WORK TO BE COMPLETED: Pull out every line below that holds the word "green".

RECORDS FOR THIS TASK:

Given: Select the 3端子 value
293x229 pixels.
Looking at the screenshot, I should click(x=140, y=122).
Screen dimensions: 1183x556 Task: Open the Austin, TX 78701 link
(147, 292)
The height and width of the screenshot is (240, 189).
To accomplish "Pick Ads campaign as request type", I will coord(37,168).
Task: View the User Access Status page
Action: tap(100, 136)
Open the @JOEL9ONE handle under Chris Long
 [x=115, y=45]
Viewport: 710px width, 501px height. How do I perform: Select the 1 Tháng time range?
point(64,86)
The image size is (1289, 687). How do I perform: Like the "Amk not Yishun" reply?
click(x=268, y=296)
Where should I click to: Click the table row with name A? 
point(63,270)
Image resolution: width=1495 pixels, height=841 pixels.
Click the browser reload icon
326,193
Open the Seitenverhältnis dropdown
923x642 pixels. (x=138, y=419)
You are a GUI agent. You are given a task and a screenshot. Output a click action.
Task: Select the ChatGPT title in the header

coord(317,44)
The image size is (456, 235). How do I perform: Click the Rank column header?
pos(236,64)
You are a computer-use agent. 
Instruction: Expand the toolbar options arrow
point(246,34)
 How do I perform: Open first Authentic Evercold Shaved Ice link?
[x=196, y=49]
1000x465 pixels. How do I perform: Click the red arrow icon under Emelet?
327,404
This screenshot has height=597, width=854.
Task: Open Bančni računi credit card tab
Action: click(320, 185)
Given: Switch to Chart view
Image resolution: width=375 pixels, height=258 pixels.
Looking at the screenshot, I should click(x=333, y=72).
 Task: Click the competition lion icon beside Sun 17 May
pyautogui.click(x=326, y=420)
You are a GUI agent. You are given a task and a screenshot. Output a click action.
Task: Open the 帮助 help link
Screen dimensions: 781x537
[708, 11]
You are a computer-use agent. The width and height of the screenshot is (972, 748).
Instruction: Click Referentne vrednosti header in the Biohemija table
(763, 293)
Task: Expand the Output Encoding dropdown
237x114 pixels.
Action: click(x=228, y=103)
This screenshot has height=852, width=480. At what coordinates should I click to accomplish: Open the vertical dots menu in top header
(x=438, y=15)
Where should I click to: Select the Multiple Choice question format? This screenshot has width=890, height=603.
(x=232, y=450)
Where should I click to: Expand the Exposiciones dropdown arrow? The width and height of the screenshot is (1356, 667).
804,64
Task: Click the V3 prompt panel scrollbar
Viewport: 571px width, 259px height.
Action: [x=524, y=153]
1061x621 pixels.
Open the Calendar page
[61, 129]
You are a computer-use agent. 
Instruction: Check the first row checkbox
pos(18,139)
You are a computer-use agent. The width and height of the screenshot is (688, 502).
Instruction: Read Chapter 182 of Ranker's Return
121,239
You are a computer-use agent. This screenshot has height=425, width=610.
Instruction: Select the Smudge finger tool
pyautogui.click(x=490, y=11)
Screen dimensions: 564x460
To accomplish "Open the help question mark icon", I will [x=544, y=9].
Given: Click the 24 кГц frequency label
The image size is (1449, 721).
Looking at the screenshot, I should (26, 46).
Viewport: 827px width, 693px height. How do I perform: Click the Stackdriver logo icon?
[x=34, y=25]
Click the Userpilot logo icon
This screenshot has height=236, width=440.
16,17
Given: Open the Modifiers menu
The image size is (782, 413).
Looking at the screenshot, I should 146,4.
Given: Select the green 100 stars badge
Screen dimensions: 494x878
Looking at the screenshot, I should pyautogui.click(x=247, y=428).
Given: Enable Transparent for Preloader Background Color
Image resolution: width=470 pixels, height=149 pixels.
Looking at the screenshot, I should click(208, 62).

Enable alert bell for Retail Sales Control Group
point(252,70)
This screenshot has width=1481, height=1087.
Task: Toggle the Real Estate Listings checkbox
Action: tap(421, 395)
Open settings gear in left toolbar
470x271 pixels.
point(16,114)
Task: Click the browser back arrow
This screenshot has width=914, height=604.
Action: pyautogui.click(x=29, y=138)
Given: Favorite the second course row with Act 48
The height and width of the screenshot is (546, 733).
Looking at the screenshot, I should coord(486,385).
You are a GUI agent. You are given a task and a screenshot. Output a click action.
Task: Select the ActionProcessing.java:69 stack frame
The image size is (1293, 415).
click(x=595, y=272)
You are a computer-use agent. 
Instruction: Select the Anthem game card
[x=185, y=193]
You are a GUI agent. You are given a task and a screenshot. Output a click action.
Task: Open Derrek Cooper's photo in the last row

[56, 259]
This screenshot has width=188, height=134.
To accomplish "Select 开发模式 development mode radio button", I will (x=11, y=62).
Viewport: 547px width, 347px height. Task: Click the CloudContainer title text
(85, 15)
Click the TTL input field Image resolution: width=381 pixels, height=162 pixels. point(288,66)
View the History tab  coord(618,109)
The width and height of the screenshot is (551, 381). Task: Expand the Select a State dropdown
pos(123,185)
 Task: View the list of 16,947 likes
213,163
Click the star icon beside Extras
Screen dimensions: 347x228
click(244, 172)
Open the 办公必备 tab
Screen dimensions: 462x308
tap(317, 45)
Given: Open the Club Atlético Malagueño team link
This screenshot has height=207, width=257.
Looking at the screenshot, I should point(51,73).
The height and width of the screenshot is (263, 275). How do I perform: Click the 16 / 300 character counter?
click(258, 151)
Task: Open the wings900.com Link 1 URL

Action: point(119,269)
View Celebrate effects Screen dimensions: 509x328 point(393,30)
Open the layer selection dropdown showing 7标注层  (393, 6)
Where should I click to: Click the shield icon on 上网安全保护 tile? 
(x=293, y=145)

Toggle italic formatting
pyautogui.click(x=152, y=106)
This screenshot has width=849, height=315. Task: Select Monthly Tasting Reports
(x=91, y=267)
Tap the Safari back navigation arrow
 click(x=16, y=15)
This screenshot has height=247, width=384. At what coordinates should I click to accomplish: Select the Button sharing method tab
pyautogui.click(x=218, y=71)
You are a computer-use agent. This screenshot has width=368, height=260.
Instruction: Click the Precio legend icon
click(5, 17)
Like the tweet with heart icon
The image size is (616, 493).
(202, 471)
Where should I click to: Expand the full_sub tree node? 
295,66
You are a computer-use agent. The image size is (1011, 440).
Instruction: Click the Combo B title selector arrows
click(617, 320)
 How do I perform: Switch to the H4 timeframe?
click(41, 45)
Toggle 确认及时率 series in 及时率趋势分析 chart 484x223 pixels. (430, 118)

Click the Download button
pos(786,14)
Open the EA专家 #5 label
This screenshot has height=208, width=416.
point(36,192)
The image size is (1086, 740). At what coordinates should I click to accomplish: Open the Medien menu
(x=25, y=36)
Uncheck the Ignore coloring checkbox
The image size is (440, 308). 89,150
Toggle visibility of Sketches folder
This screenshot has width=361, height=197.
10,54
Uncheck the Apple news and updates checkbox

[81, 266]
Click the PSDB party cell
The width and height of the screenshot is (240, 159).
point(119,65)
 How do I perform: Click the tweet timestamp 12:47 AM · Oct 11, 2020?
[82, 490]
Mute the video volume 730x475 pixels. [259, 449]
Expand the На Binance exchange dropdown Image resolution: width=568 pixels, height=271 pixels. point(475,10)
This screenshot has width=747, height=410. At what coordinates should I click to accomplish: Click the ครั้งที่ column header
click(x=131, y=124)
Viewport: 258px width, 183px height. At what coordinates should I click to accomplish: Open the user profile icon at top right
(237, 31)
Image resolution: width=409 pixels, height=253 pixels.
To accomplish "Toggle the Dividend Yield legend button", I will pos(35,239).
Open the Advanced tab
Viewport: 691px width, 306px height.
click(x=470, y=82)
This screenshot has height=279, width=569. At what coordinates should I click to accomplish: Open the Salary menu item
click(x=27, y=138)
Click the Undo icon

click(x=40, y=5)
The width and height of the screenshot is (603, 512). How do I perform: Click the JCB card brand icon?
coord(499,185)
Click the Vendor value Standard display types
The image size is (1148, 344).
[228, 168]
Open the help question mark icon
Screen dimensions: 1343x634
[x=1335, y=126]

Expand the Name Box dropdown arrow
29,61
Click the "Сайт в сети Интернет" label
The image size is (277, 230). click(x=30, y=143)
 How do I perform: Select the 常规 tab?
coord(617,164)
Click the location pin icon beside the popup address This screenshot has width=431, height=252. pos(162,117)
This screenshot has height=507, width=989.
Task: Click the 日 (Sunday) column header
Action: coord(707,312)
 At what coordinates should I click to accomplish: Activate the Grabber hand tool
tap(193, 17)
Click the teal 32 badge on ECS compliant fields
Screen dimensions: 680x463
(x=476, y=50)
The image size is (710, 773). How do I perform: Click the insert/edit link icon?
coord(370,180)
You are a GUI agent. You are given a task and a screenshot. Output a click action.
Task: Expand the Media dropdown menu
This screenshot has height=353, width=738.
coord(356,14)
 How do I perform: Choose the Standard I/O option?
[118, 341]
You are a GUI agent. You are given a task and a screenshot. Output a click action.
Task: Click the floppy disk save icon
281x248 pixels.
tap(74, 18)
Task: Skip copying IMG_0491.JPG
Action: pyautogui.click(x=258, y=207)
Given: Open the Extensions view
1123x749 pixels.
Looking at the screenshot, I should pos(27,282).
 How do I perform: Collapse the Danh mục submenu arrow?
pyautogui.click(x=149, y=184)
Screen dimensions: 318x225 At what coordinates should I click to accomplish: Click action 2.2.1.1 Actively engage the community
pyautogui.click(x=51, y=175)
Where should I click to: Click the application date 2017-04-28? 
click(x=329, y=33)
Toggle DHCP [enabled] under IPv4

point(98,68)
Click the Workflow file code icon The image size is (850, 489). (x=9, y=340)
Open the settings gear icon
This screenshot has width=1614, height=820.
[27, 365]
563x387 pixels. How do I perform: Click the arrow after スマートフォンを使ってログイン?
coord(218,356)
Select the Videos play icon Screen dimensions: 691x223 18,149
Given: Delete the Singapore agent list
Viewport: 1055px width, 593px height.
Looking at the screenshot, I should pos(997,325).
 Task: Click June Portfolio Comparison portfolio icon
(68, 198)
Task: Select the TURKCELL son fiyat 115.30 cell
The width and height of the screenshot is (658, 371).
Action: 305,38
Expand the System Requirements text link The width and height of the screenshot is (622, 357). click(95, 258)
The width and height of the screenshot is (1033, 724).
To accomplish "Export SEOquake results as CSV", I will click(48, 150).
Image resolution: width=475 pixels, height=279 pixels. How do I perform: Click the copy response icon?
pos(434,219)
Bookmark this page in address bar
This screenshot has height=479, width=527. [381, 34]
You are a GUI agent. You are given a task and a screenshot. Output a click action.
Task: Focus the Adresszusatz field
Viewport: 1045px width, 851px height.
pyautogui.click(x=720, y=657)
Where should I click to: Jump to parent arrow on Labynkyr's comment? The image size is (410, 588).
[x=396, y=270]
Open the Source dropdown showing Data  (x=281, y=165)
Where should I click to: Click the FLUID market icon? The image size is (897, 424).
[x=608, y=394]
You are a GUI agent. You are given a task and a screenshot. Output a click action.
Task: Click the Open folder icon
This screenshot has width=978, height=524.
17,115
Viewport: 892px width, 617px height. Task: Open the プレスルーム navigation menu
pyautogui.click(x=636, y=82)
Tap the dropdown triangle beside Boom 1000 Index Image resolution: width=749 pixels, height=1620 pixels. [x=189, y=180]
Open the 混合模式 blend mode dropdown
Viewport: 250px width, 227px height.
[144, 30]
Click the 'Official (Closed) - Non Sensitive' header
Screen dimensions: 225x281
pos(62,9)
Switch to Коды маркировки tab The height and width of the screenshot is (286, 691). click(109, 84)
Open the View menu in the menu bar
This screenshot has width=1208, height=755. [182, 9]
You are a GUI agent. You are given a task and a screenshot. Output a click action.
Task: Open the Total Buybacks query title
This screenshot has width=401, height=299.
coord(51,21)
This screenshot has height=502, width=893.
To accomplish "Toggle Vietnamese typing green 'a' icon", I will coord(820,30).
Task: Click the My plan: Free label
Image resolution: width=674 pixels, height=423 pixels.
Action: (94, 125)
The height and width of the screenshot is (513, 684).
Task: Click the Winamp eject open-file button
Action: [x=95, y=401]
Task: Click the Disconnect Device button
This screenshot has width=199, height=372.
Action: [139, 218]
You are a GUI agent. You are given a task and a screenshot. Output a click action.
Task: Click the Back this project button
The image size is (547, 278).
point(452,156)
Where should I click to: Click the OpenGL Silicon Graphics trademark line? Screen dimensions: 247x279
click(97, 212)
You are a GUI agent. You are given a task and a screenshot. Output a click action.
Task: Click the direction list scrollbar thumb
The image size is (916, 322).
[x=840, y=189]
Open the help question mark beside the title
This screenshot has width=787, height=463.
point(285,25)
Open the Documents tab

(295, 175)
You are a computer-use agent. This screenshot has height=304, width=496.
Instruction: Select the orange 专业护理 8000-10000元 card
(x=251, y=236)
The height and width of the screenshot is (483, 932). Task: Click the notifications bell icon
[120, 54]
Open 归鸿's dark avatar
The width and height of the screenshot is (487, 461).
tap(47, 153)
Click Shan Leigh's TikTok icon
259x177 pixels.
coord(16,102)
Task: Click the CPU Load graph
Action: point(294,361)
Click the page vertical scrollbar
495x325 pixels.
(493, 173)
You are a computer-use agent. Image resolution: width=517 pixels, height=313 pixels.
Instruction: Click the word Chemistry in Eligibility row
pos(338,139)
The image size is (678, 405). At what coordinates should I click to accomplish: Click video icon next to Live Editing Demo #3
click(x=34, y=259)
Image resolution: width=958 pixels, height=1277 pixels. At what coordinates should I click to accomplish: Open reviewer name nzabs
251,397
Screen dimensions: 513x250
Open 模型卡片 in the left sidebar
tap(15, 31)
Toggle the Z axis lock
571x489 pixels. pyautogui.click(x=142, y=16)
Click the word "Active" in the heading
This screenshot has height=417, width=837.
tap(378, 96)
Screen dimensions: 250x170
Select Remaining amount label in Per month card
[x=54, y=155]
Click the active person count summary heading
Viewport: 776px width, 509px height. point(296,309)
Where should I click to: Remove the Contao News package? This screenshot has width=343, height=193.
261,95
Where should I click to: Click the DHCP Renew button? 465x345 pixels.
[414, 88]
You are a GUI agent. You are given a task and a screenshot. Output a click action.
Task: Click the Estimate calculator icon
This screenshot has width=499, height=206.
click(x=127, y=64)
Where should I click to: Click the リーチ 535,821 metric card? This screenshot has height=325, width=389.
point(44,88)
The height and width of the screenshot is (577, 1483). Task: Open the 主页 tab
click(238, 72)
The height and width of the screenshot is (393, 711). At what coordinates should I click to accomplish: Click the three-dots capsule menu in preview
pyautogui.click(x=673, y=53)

EXERCISE RESPONSE:
Given: Select the green 100 stars badge
To accomplish "Toggle Vietnamese typing green 'a' icon", I will coord(820,30).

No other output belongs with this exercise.